Ilmu hitung masih dibahas pada jilid ke-tiga ini, kali ini mengenai neptu dalam tahun dan bulan, hitungan juga sampai ke windu. Pada segmen ini saya tidak banyak tertarik karena pusing dengan angka-angka yang muncul. Sedemikian rumit hitungan kalender Jawa membuat saya olab. Bayangkan saja dalam kalender Jawa yang terdiri campuran masehi, hijriah dan jawa sendiri. Oleh karena tiga campuran itu maka muncul banyak hitung-hitungan mulai dari skala hari (pasaran), wuku, windu, neptu, mangsa dan lain sebagainya.
Tibalah saatnya Cebolang melangkahkan kakinya lebih jauh bersama keempat santrinya. Awal rencana hanya belajar tentang asmaragama pada Ki Ajar, namun setelah pembelajaran ada dauh yang menyebutkan bahwa Cebolang mestinya melanjutkan perjalanan, sementara Ki Modin segera pulang ke rumah karena nanti akan menjadi khatib luhung.
Kembali ke hal yang anget-anget. Masih ingatkan Cebolang mempunyai istri empat dan waktu itu meminta pengajaran soal cara menangani istrinya karena dia kewalahan di ranjang. Kini dengan gamblang dia bertanya akan keluh kesah dirinya yang nyosor menggebu tanpa babibu tancap dan crot! Melalui Ki Ajar semua ilmu asamaraga dikeluarkan termasuk tatacara senggama yang benar. Berikut kutipannya: "Jika kemaluan laki-laki belum keras dan kuat sekali, jangan terburu-buru memasukkannya ke dalam lubang milik istri. Jika tetap melakukannya, maka itu sama saja dengan menipu. Akibatnya tidak akan tercapai kepuasan, ujungnya adalah kecewa. Kadang-kadang wanita menjadi enggan bersenggama jika sering begini karena ia merasa tidak puas padahal ia sudah terlanjur membuka lebar kemaluannya. Ini merupakan kekurangan dalam hal senggama, istilahnya adalah katitih asmara (kalah dalam senggama'), sebab belum siap perang kok dipaksa untuk menyerang. Akibatnya loyo di tengah peperangan, hilang kekuatan, dan tak bertahan lama. Ini terjadi karena rahsa dan jiwa belum dikuasai oleh ulah Sang Hyang Pramana."

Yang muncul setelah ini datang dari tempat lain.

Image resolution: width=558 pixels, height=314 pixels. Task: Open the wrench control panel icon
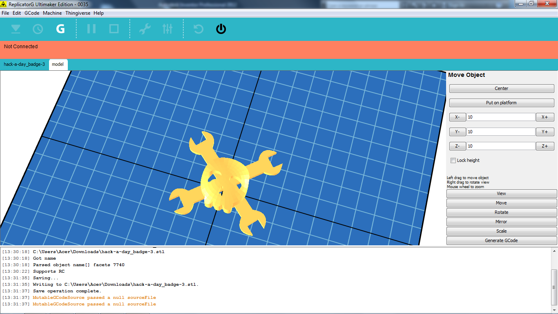(x=145, y=29)
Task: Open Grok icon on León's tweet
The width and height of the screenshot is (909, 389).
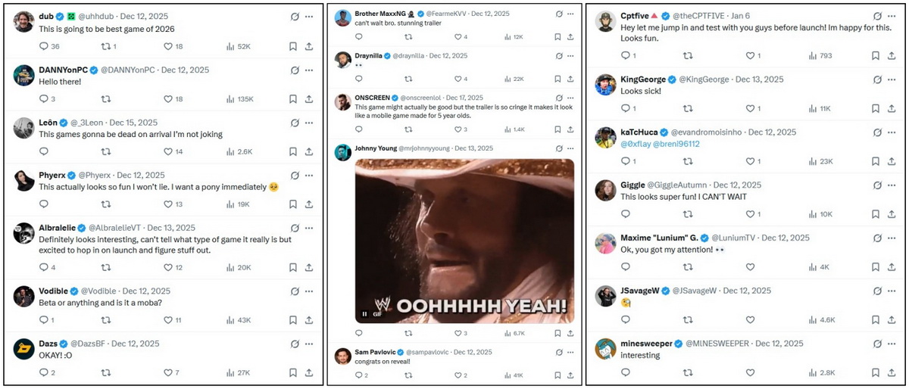Action: coord(295,122)
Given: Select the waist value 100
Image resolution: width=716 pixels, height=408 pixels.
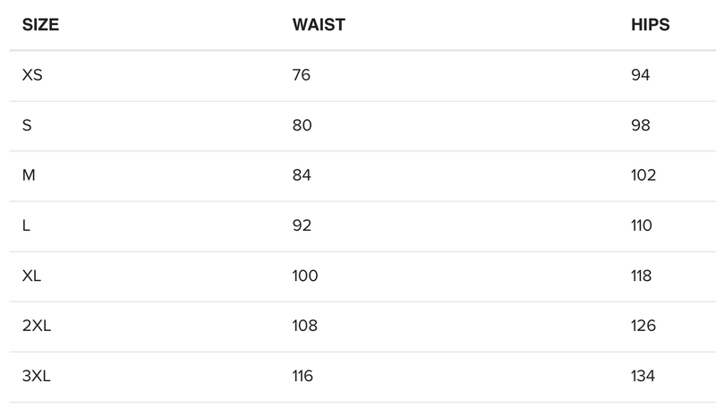Looking at the screenshot, I should [x=305, y=276].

Perjalanan Cebolang meraih ilmu makrifat dimulai dari Ki Tumenggung yang menjelaskan ilmu rahasia para dewa yang diambil dari Sastrajendra. Pada bagian ini santri Nurwitri mempunyai keinginan tahuan lebih besar sehingga lumayan banyak bertanya tentang kemakrifatan. Bukan saja Sastrajendra yang membuat kemakrifatan mereka menjadi matang, juga ditambah dengan Suluk Hartati, Wirid Hidayat Jati, Shalat Makrifat, dan kisah-kisah fabel yang menarik. Bagiku kisah fabel ini seperti pada cerita Persia Klasik seperti Khalila wa Dimna dan juga Musyawarah Burung karya Syèh Fariduddin Attar.

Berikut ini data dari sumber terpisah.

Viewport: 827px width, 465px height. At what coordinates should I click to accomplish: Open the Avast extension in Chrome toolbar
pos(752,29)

Jangan lupa Serat Centhini adakah ensiklopedia Jawa jadi tentu saja menemukan ilmu budaya Jawa seperti bentuk rumah tradisional Jawa, perkakas yang ada dalam rumah tradisional Jawa. Disebutkan juga cara memilih dan cara menentukan kayu yang bagus sebagai bahan konstruksi rumah tradisional Jawa. Tak ketinggalan juga hitungan keberuntungan dalam membangun rumah.

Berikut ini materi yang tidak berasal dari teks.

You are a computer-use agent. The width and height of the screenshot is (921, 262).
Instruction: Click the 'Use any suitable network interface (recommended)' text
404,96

Sebelum akhir Jilid 3 ini ada kisah menarik di segmen Gunung Tembyat di sana Cebolang dan empat santrinya diterima oleh Kanjeng Pangeran Tembayat sekaligus menjadi santrinya. Kejadian menarik saat acara 'ulang tahun' atau wetonan dari Pangeran Tembayat dimana Cebolang dan santrinya mengadakan sebuah pertunjukan. Pertunjukan yang takkan hilang ingatan bagi para tamu yang datang, di sanalah Nurwitri menari dengan indah sehingga banyak lelaki memuncratkan air maninya:
"Mereka kembali menikmati sajian tarian dari Nurwitri. Ada yang melenguh dan tubuhnya menegang, bagaikan mau bertempur di ranjang asmara saja. Tak terasa, keluarlah air maninya, meringis sambil menahan kencing. Tercurah hingga basah kuyup sarungnya. Namun demikian ia masih saja terus menikmati goyangan sang penari, mengangguk-angguk dan berteriak gembira. Pegal tubuhnya terhimpit pakaian yang sesak pada bagian selangkang, kaku hatinya, lalu ia longgarkan pakaiannya itu. Tak tahan juga, akhirnya ia keluarkan mani bercampur kencing, mengenai orang di depannya. Orang yang terkena cipratan air itu marah sambil mengumpat keras, "Dasar, badhong (kemaluan) ibumu!"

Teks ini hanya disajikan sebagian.